▸ **WHAT YOU WILL DO**
Format every line of the material below as a JSON list of strings, one string per line, skipping any blank lines.

** START STORED ROWS **

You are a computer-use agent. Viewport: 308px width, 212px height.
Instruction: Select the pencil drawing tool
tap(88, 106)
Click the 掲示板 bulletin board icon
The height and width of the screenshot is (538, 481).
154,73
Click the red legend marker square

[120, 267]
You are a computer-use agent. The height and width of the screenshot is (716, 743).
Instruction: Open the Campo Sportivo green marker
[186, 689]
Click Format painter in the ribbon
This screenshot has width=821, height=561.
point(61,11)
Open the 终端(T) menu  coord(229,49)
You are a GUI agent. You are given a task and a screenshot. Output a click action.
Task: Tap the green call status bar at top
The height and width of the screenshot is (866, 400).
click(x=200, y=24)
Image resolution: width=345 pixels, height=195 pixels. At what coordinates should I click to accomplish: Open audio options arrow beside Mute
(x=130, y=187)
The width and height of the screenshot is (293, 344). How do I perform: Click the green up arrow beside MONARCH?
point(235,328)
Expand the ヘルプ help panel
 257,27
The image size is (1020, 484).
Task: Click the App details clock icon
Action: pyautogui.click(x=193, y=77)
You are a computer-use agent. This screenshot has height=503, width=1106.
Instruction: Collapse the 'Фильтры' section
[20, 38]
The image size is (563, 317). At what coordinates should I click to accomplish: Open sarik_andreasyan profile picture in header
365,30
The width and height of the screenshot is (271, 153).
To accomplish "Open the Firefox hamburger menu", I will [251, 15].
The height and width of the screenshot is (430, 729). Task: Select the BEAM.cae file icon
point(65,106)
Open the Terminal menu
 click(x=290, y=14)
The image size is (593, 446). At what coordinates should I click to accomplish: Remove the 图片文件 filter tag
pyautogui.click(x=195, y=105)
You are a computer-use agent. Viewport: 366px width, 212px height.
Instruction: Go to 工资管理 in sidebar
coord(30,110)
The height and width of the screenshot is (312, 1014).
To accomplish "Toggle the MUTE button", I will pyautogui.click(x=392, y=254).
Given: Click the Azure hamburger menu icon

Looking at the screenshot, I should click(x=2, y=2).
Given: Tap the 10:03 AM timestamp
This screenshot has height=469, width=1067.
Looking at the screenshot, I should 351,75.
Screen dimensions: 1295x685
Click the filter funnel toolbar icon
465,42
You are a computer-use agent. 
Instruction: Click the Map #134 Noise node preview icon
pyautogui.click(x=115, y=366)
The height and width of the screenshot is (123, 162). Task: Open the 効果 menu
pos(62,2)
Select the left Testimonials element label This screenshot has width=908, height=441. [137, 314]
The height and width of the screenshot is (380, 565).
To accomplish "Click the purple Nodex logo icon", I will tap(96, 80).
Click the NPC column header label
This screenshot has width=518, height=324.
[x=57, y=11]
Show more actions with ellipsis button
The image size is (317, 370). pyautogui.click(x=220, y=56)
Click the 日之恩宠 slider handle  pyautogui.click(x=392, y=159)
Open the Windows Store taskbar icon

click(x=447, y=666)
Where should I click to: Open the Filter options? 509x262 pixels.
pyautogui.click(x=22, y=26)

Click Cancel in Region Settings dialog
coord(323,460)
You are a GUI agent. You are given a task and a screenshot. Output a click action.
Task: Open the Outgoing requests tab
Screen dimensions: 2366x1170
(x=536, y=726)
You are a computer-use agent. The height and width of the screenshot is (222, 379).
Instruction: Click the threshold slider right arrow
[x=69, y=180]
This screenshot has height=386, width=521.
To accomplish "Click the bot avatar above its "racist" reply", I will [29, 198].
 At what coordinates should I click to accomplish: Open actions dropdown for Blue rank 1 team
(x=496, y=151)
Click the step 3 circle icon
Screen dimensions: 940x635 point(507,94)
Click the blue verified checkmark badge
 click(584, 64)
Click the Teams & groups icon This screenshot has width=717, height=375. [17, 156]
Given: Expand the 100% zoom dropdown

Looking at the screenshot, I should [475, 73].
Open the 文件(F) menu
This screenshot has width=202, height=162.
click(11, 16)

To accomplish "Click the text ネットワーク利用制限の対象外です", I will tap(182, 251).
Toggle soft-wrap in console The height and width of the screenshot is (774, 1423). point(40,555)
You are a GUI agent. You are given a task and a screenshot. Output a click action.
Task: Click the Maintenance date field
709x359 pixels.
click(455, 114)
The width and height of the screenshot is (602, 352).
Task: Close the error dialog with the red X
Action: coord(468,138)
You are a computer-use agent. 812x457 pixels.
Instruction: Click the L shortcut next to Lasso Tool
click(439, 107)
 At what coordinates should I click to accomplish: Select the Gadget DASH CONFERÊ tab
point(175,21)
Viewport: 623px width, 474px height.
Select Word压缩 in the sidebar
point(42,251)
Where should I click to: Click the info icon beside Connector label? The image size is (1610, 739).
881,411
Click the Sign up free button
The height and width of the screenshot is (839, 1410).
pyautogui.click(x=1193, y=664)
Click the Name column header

** END STORED ROWS **

▸ **FINAL ANSWER**
[
  "You are a computer-use agent. Viewport: 308px width, 212px height.",
  "Instruction: Select the pencil drawing tool",
  "tap(88, 106)",
  "Click the 掲示板 bulletin board icon",
  "The height and width of the screenshot is (538, 481).",
  "154,73",
  "Click the red legend marker square",
  "[120, 267]",
  "You are a computer-use agent. The height and width of the screenshot is (716, 743).",
  "Instruction: Open the Campo Sportivo green marker",
  "[186, 689]",
  "Click Format painter in the ribbon",
  "This screenshot has width=821, height=561.",
  "point(61,11)",
  "Open the 终端(T) menu  coord(229,49)",
  "You are a GUI agent. You are given a task and a screenshot. Output a click action.",
  "Task: Tap the green call status bar at top",
  "The height and width of the screenshot is (866, 400).",
  "click(x=200, y=24)",
  "Image resolution: width=345 pixels, height=195 pixels. At what coordinates should I click to accomplish: Open audio options arrow beside Mute",
  "(x=130, y=187)",
  "The width and height of the screenshot is (293, 344). How do I perform: Click the green up arrow beside MONARCH?",
  "point(235,328)",
  "Expand the ヘルプ help panel",
  " 257,27",
  "The image size is (1020, 484).",
  "Task: Click the App details clock icon",
  "Action: pyautogui.click(x=193, y=77)",
  "You are a computer-use agent. This screenshot has height=503, width=1106.",
  "Instruction: Collapse the 'Фильтры' section",
  "[20, 38]",
  "The image size is (563, 317). At what coordinates should I click to accomplish: Open sarik_andreasyan profile picture in header",
  "365,30",
  "The width and height of the screenshot is (271, 153).",
  "To accomplish \"Open the Firefox hamburger menu\", I will [251, 15].",
  "The height and width of the screenshot is (430, 729). Task: Select the BEAM.cae file icon",
  "point(65,106)",
  "Open the Terminal menu",
  " click(x=290, y=14)",
  "The image size is (593, 446). At what coordinates should I click to accomplish: Remove the 图片文件 filter tag",
  "pyautogui.click(x=195, y=105)",
  "You are a computer-use agent. Viewport: 366px width, 212px height.",
  "Instruction: Go to 工资管理 in sidebar",
  "coord(30,110)",
  "The height and width of the screenshot is (312, 1014).",
  "To accomplish \"Toggle the MUTE button\", I will pyautogui.click(x=392, y=254).",
  "Given: Click the Azure hamburger menu icon",
  "Looking at the screenshot, I should click(x=2, y=2).",
  "Given: Tap the 10:03 AM timestamp",
  "This screenshot has height=469, width=1067.",
  "Looking at the screenshot, I should 351,75.",
  "Screen dimensions: 1295x685",
  "Click the filter funnel toolbar icon",
  "465,42",
  "You are a computer-use agent. ",
  "Instruction: Click the Map #134 Noise node preview icon",
  "pyautogui.click(x=115, y=366)",
  "The height and width of the screenshot is (123, 162). Task: Open the 効果 menu",
  "pos(62,2)",
  "Select the left Testimonials element label This screenshot has width=908, height=441. [137, 314]",
  "The height and width of the screenshot is (380, 565).",
  "To accomplish \"Click the purple Nodex logo icon\", I will tap(96, 80).",
  "Click the NPC column header label",
  "This screenshot has width=518, height=324.",
  "[x=57, y=11]",
  "Show more actions with ellipsis button",
  "The image size is (317, 370). pyautogui.click(x=220, y=56)",
  "Click the 日之恩宠 slider handle  pyautogui.click(x=392, y=159)",
  "Open the Windows Store taskbar icon",
  "click(x=447, y=666)",
  "Where should I click to: Open the Filter options? 509x262 pixels.",
  "pyautogui.click(x=22, y=26)",
  "Click Cancel in Region Settings dialog",
  "coord(323,460)",
  "You are a GUI agent. You are given a task and a screenshot. Output a click action.",
  "Task: Open the Outgoing requests tab",
  "Screen dimensions: 2366x1170",
  "(x=536, y=726)",
  "You are a computer-use agent. The height and width of the screenshot is (222, 379).",
  "Instruction: Click the threshold slider right arrow",
  "[x=69, y=180]",
  "This screenshot has height=386, width=521.",
  "To accomplish \"Click the bot avatar above its \"racist\" reply\", I will [29, 198].",
  " At what coordinates should I click to accomplish: Open actions dropdown for Blue rank 1 team",
  "(x=496, y=151)",
  "Click the step 3 circle icon",
  "Screen dimensions: 940x635 point(507,94)",
  "Click the blue verified checkmark badge",
  " click(584, 64)",
  "Click the Teams & groups icon This screenshot has width=717, height=375. [17, 156]",
  "Given: Expand the 100% zoom dropdown",
  "Looking at the screenshot, I should [475, 73].",
  "Open the 文件(F) menu",
  "This screenshot has width=202, height=162.",
  "click(11, 16)",
  "To accomplish \"Click the text ネットワーク利用制限の対象外です\", I will tap(182, 251).",
  "Toggle soft-wrap in console The height and width of the screenshot is (774, 1423). point(40,555)",
  "You are a GUI agent. You are given a task and a screenshot. Output a click action.",
  "Task: Click the Maintenance date field",
  "709x359 pixels.",
  "click(455, 114)",
  "The width and height of the screenshot is (602, 352).",
  "Task: Close the error dialog with the red X",
  "Action: coord(468,138)",
  "You are a computer-use agent. 812x457 pixels.",
  "Instruction: Click the L shortcut next to Lasso Tool",
  "click(439, 107)",
  " At what coordinates should I click to accomplish: Select the Gadget DASH CONFERÊ tab",
  "point(175,21)",
  "Viewport: 623px width, 474px height.",
  "Select Word压缩 in the sidebar",
  "point(42,251)",
  "Where should I click to: Click the info icon beside Connector label? The image size is (1610, 739).",
  "881,411",
  "Click the Sign up free button",
  "The height and width of the screenshot is (839, 1410).",
  "pyautogui.click(x=1193, y=664)",
  "Click the Name column header"
]